[PROBLEM SET]
(a) In the vareffect documentation, which coordinate convention does the example position chr17:7674220 use?
(b) List everything the vareffect documentation says the crate leaves to downstream code.
(c) Resume the vareffect documentation from its last sentence.

[EXCERPT]
━━━━━━
Expand description
§vareffect
Rust variant consequence prediction and HGVS notation, concordant with Ensembl VEP.
vareffect takes a variant (chromosome, position, reference allele,
alternate allele) and tells you what it does to every transcript that
overlaps it: which protein residues change, whether it disrupts a splice
site, whether it introduces a premature termination codon and is likely to
trigger nonsense-mediated decay, and what the Sequence Ontology consequence
terms are — the same questions VEP answers, returned as strongly typed Rust
values instead of TSV.
The crate is deliberately small. It does one thing — assign SO consequences and HGVS notation — and leaves regulatory layers, frequency lookups, and plugin ecosystems to downstream code. If you need a fast, embeddable consequence predictor inside a Rust pipeline, this is for you. If you need the full VEP experience including gnomAD enrichment and custom plugins, use VEP.
§Quick start
Add the library to your project and install the companion CLI that provisions the reference data:
# Cargo.toml
[dependencies]
vareffect = "0.1.2"# One-time data setup: downloads GRCh38, builds the transcript store,
# and writes everything to `data/vareffect/`. Takes ~10 minutes and
# ~3 GB of disk, then you never have to touch it again.
cargo install vareffect-cli
vareffect init
vareffect setupThen annotate a variant against every overlapping transcript:
use std::path::Path;
use vareffect::{Consequence, VarEffect};
let ve = VarEffect::open(
Path::new("data/vareffect/transcript_models.bin"),
Path::new("data/vareffect/GRCh38.bin"),
)?;
// TP53 c.742C>T (p.Arg248Trp) — a well-known hotspot missense variant.
// chr17:7674220 is 0-based (BED / UCSC style).
let results = ve.annotate("chr17", 7_674_220, b"G", b"A")?;
for result in &results {
println!(
"{} {}: {} ({})",
result.transcript,
result.hgvs_p.as_deref().unwrap_or("-"),
result
.consequences
.iter()
.map(Consequence::as_str)
.collect::<Vec<_>>()
.join(","),
result.impact,
);
}Expected output (one line per overlapping transcript):
NM_000546.6 p.Arg248Trp: missense_variant (MODERATE)For sharing across threads, wrap the loaded VarEffect in a
std::sync::Arc and clone the Arc into each worker — the underlying
stores are Send + Sync with zero interior mutability.
━━━━━━
[Dataset entries]

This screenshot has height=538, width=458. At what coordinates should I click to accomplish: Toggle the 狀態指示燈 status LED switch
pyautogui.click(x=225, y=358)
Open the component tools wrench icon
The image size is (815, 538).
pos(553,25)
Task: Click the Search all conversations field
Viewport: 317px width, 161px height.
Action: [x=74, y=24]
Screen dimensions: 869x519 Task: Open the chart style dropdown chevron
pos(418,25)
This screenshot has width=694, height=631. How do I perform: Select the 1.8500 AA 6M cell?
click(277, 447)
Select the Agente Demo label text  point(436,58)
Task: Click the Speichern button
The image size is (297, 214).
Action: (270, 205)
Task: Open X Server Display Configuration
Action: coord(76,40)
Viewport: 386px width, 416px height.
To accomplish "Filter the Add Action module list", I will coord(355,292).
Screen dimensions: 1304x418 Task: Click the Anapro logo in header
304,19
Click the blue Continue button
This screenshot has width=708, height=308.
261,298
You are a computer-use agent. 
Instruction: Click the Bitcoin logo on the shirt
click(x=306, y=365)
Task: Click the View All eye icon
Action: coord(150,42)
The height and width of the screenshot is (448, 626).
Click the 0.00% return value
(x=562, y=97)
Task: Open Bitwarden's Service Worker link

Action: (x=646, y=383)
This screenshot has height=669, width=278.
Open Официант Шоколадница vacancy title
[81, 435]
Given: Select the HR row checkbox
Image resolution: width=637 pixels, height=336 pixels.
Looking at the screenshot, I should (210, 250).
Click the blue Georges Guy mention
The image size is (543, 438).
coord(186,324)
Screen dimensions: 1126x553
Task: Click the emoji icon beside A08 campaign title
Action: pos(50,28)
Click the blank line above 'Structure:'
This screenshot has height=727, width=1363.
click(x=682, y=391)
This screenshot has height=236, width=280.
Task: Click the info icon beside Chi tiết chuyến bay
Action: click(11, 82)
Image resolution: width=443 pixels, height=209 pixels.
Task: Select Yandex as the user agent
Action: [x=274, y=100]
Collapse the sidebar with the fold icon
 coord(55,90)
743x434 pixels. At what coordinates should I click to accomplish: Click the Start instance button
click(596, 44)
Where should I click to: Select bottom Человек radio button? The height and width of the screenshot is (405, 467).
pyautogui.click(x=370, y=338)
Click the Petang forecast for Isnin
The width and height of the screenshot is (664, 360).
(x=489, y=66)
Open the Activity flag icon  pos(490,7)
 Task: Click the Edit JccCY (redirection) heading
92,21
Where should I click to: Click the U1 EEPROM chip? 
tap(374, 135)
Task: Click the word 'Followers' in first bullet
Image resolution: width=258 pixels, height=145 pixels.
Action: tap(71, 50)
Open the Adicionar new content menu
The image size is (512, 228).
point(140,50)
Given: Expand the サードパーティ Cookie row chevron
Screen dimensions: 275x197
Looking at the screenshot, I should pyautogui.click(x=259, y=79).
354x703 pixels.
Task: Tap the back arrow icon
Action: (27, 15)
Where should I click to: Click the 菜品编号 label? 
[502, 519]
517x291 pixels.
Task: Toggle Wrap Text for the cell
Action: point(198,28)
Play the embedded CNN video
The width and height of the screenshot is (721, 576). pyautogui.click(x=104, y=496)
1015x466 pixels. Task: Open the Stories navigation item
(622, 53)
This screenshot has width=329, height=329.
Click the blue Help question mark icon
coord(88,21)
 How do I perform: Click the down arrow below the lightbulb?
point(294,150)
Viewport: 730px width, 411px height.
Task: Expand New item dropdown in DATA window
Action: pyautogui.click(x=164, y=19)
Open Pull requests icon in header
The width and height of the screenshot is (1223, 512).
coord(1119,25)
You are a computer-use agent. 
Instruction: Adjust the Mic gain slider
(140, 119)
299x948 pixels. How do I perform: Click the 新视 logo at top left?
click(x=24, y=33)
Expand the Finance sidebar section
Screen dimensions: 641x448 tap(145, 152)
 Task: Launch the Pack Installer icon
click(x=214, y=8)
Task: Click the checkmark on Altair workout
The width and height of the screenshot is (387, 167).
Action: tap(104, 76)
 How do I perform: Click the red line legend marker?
━━━━━━
[EXERCISE ANSWERS]
(a) It is 0-based (BED / UCSC style).

(b) Regulatory layers, frequency lookups, and plugin ecosystems.

(c)
§Performance
Single-threaded throughput, measured on a modern x86_64 laptop. All numbers exclude startup cost (genome load, transcript store parse).
| Tool | Language | Variants / sec (1 thread) |
|---|---|---|
VEP (--cache) | Perl | ~200 – 500 |
| SnpEff | Java | ~2,000 – 10,000 |
| Nirvana | C# | ~5,000 – 15,000 |
| bcftools csq | C | ~10,000 – 50,000 |
| vareffect | Rust | ~50,000 – 200,000 |
The gap is almost entirely I/O: VEP reads BGZF-compressed FASTA through
block decompression per base; vareffect memory-maps a flat uppercase
binary and reads bytes directly.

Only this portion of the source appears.